A multi-format and multi-storage xarray engine with automatic engine detection, and ability to register new data format and uri type for climate data.

Project description

Xarray Prism Engine

A multi-format and multi-storage xarray engine with automatic engine detection, and ability to register new data format and uri type for climate data.

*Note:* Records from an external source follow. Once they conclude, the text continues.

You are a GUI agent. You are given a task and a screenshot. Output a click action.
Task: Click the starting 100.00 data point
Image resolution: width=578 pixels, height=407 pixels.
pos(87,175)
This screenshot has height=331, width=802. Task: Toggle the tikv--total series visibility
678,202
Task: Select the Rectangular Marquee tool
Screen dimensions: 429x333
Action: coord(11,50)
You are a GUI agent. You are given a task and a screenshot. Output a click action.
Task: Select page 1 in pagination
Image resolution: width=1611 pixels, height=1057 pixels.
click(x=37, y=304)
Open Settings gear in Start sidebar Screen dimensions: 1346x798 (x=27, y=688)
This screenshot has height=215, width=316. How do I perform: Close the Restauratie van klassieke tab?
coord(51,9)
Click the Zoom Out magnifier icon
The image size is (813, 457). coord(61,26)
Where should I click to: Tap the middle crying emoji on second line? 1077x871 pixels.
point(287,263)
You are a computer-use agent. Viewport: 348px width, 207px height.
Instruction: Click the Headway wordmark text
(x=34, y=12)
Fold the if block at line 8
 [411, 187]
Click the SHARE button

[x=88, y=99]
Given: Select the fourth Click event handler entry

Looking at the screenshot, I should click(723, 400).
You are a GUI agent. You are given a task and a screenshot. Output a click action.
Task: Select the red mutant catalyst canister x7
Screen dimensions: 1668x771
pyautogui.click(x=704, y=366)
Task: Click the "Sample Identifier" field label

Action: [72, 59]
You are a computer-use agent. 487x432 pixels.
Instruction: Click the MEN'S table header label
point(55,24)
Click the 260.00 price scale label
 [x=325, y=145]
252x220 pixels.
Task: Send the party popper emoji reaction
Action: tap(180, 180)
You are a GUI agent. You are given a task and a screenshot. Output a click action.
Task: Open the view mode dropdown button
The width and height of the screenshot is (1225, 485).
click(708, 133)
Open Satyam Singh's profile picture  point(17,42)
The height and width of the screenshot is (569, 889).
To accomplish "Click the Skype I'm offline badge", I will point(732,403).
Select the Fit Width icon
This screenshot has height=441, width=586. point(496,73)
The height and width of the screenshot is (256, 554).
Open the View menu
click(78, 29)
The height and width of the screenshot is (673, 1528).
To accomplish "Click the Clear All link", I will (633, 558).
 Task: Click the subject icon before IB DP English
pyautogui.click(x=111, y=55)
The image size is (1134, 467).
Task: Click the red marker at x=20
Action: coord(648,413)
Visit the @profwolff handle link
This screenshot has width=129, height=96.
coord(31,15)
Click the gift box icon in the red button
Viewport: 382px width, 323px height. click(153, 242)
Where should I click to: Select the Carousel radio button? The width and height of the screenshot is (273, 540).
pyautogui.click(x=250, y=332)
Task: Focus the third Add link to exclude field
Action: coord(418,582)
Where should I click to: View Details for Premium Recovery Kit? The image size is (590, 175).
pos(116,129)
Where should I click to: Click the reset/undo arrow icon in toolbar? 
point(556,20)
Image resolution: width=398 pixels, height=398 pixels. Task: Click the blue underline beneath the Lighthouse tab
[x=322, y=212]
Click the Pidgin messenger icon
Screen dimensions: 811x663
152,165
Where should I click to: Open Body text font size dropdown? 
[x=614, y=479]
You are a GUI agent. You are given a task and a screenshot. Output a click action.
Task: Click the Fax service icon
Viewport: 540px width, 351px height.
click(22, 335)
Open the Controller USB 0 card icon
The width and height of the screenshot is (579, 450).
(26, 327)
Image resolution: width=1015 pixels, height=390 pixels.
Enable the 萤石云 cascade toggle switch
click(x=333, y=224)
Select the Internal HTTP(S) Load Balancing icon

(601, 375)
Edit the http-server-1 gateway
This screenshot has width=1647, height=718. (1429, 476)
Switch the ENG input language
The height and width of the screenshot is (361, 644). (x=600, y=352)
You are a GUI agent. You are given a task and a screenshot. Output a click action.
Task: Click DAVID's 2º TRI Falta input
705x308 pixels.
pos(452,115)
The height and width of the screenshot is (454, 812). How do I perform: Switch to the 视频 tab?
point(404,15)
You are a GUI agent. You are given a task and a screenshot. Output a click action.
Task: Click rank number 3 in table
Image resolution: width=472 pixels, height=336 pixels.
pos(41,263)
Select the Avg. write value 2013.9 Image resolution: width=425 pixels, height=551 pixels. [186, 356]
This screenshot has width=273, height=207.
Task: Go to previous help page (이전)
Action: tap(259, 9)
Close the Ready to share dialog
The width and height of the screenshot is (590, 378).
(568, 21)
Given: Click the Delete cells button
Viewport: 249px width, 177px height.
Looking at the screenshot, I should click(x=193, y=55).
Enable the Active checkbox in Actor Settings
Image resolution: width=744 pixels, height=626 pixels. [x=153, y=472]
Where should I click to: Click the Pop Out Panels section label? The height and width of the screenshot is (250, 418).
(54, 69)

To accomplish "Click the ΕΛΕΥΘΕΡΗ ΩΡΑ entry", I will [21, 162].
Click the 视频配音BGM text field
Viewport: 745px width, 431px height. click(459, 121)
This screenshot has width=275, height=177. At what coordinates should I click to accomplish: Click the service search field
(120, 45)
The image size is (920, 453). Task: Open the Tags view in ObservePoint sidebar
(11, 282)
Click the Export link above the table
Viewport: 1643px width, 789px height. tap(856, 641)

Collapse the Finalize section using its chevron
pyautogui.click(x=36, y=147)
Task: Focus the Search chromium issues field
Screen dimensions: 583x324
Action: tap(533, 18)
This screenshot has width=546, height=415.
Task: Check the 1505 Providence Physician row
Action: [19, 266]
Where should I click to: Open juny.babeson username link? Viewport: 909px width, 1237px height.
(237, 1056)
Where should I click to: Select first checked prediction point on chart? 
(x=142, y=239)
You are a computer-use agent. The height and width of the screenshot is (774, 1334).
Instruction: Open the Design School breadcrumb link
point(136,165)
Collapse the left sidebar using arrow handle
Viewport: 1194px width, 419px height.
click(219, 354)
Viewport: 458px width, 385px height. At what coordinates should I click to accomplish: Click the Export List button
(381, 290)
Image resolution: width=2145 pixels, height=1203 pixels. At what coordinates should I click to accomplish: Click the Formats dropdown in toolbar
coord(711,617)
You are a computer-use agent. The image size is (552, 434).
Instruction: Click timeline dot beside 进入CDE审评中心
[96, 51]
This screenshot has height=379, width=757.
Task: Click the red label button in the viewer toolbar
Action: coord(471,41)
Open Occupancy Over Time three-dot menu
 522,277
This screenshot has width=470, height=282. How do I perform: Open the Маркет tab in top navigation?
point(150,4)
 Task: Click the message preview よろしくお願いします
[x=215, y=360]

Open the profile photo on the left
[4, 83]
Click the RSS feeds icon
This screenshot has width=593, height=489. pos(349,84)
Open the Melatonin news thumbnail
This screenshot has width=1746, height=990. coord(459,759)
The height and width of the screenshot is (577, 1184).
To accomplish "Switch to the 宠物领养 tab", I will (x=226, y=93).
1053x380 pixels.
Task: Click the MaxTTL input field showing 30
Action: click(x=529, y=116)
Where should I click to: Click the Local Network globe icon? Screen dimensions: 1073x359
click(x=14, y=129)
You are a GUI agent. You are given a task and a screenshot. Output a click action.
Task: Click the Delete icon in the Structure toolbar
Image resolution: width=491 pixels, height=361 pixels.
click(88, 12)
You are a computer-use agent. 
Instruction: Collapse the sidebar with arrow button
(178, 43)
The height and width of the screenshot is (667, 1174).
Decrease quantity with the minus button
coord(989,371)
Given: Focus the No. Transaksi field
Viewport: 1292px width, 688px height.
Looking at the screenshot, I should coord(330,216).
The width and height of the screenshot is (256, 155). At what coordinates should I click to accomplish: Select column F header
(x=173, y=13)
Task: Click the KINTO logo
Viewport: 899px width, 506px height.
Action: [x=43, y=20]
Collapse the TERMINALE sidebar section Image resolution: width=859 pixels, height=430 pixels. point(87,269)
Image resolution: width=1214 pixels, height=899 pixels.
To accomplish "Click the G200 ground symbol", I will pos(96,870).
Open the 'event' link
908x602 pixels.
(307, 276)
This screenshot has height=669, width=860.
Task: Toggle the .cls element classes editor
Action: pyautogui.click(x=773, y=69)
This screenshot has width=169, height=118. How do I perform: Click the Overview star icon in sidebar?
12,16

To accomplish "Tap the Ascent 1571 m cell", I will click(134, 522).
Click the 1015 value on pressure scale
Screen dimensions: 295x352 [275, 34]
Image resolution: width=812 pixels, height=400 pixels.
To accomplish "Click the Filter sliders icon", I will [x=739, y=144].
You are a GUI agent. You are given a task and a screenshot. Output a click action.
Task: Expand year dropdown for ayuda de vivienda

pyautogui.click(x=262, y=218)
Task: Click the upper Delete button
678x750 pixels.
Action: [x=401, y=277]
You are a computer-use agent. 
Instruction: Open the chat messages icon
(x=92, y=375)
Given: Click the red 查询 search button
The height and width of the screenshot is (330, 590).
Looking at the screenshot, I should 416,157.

[!Important] If you encounter with a data formats that freva engine is not able to open, please files an issue report here. This helps us to improve the engine enabling users work with different kinds of climate data.

Installation

Install via PyPI

pip install xarray-prism

Install via Conda

conda install xarray-prism

Quick Start

Using with xarray

import xarray as xr

# Auto-detect format
ds = xr.open_dataset("my_data.unknown_fmt", engine="prism")

# Remote Zarr on S3
ds = xr.open_dataset(
    "s3://freva/workshop/tas.zarr",
    engine="prism",
    storage_options={
        "anon": True,
        "client_kwargs": {
            "endpoint_url": "https://s3.eu-dkrz-1.dkrz.cloud"
        }
    }
)

# Remote NetCDF3 on S3
ds = xr.open_dataset(
    "s3://freva/workshop/tas.nc",
    engine="prism",
    storage_options={
        "anon": True,
        "client_kwargs": {
            "endpoint_url": "https://s3.eu-dkrz-1.dkrz.cloud"
        }
    }
)

# Remote NetCDF4 on S3
ds = xr.open_dataset(
    "s3://freva/workshop/tas.nc4",
    engine="prism",
    storage_options={
        "anon": True,
        "client_kwargs": {
            "endpoint_url": "https://s3.eu-dkrz-1.dkrz.cloud"
        }
    }
)

# Remote Zarr on S3 - non-anon
ds = xr.open_dataset(
    "s3://bucket/data.zarr",
    engine="prism",
    storage_options={
        "key": "YOUR_KEY",
        "secret": "YOUR_SECRET",
        "client_kwargs": {
            "endpoint_url": "S3_ENDPOINT"
        }
    }
)

# OPeNDAP from THREDDS
ds = xr.open_dataset(
    "https://icdc.cen.uni-hamburg.de/thredds/dodsC/ftpthredds/ar5_sea_level_rise/gia_mean.nc",
    engine="prism"
)

# Local GRIB file
ds = xr.open_dataset("forecast.grib2", engine="prism")

# GeoTIFF
ds = xr.open_dataset("satellite.tif", engine="prism")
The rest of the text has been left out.